━━━ Material provided

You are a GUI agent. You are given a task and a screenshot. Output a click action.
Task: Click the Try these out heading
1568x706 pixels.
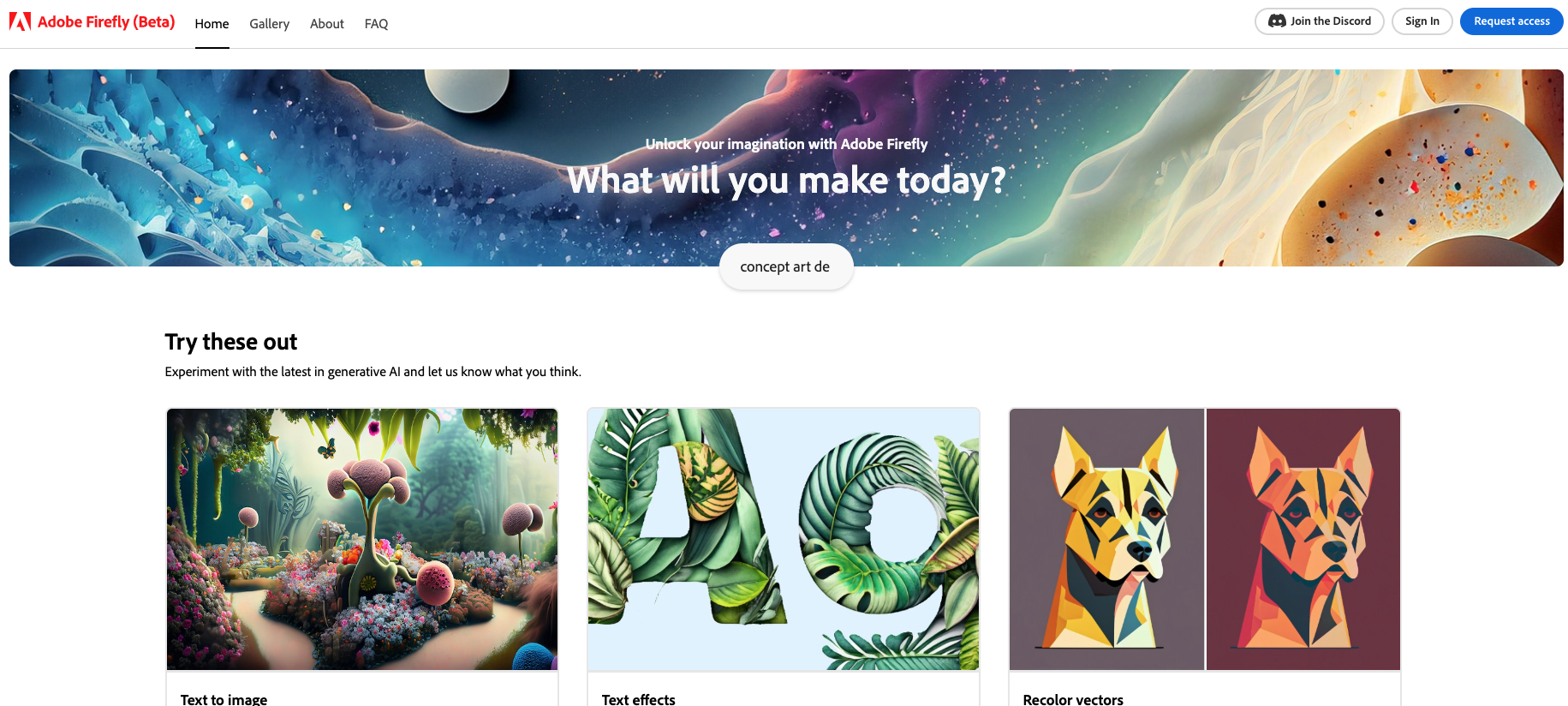pyautogui.click(x=231, y=342)
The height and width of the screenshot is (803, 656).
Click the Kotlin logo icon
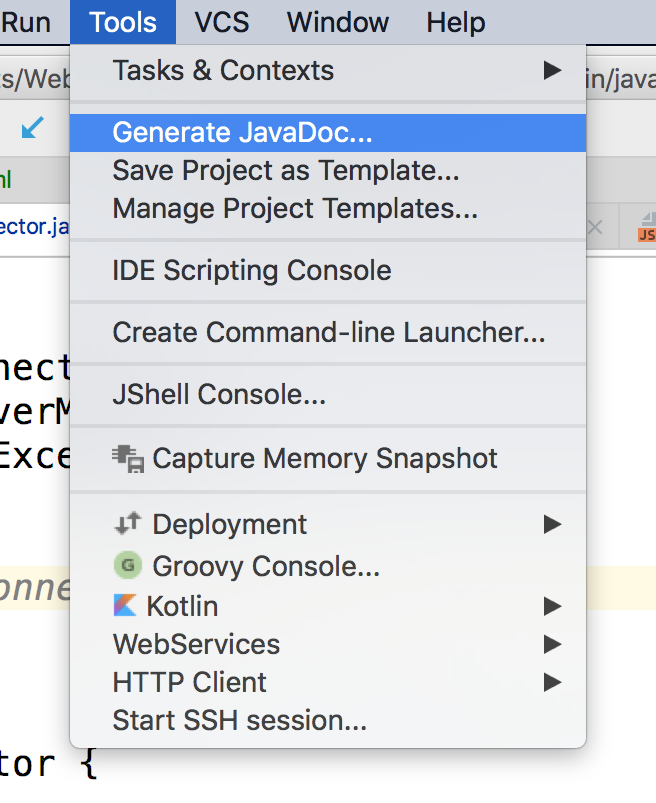[127, 604]
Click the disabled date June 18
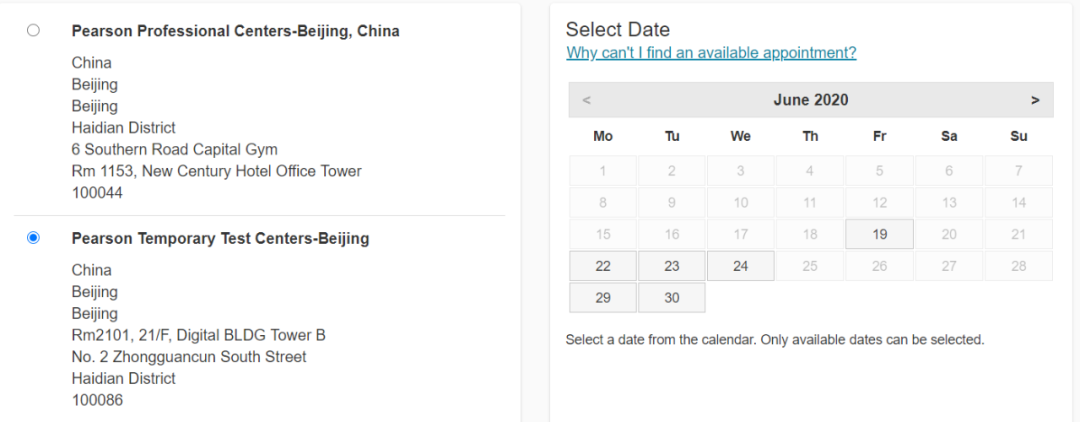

━━━━━━

How to complete this task | Leave out the pictures and repeat the remaining data exactly.

The answer |
You are a GUI agent. You are given a task and a screenshot. Output a click action.
Task: Click the Try these out heading
1568x706 pixels.
pyautogui.click(x=231, y=342)
The height and width of the screenshot is (803, 656).
Click the Kotlin logo icon
[127, 604]
Click the disabled date June 18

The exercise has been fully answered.